11. Por sua vez, CC, Lda., com o capital social de € 612.500,00, conforme consta no Registo Comercial – Ap. 162/2008.01.16 – com o capital social de € 612.500,00 euros, tem como únicos sócios as sociedades DD – Sociedade Gestora de Participações Sociais, S.A., titular de duas quotas, uma de € 420.000,00 euros e outra de € 12.500,00 e como o NIPC ... a DD – Prestação de Serviços Médicos, S.A. esta titular de uma quota de € 180.000,00 euros. Doc. 2.
12. A relação societária destas sociedades (e de outras mais de cinco dezenas) constituem um grupo empresarial poderoso, em que a empresa mãe DD – Sociedade Gestora de Participações Sociais, S.A. através da sua participação, direta ou indireta, no capital das outras exerce de facto uma posição de domínio e de poder efetivo, cujas características se subsumem ao disposto no art.º 334º do Cód. do Trabalho e artºs 481º e seguintes do Cód. das Sociedades Comerciais. São, assim, solidariamente responsáveis pelo pagamento do crédito da exequente, tendo por isso legitimidade para serem demandadas na presente execução.»

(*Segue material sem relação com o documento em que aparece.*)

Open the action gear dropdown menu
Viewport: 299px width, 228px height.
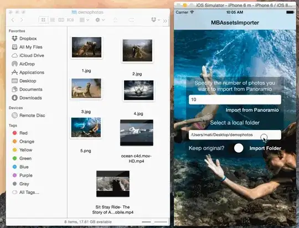click(100, 20)

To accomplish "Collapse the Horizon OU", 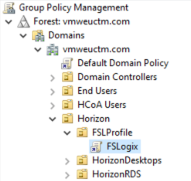I will tap(53, 119).
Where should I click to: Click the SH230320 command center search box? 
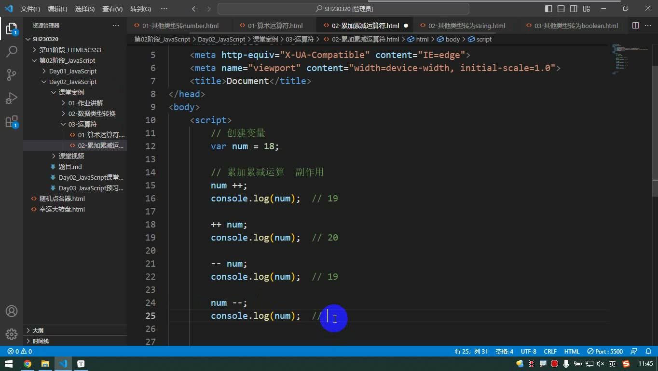[x=343, y=9]
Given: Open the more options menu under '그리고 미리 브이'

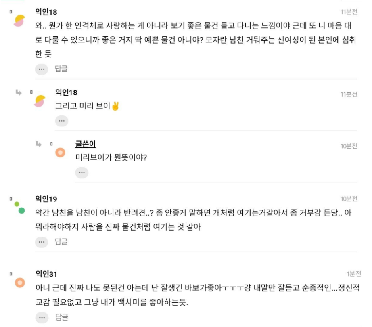Looking at the screenshot, I should (x=61, y=121).
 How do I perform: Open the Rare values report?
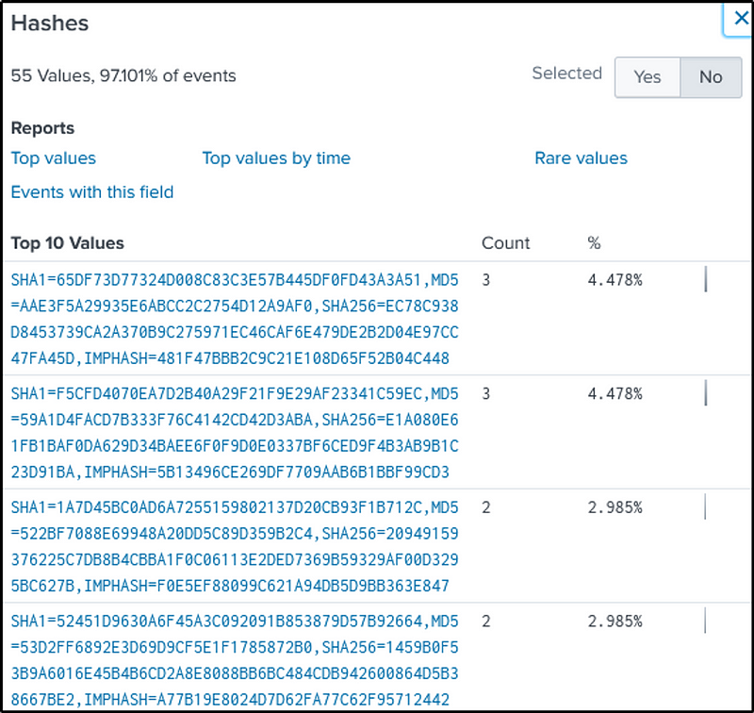(581, 158)
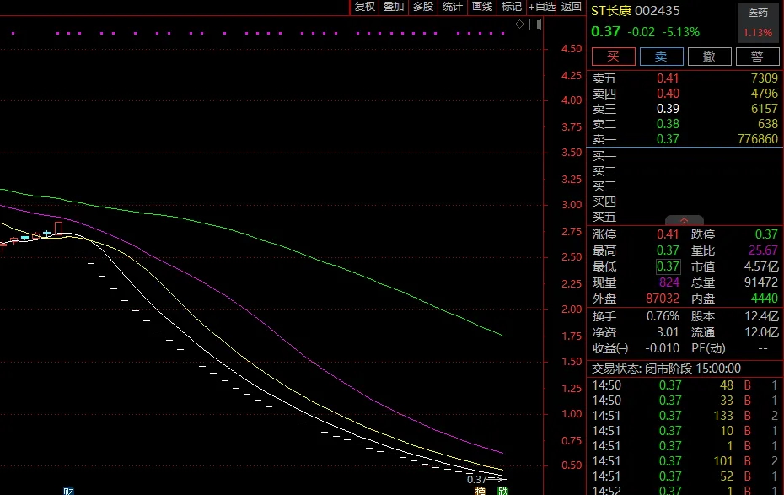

6- CC, Lda., com o capital social de € 612.500,00 euros, tem como únicos sócios as sociedades DD – Sociedade Gestora de Participações Sociais, S.A., titular de duas quotas, uma de € 420.000,00 euros e outra de € 12.500,00 e como o NIPC ... a DD – Prestação de Serviços Médicos, S.A. esta titular de uma quota de € 180.000,00 euros.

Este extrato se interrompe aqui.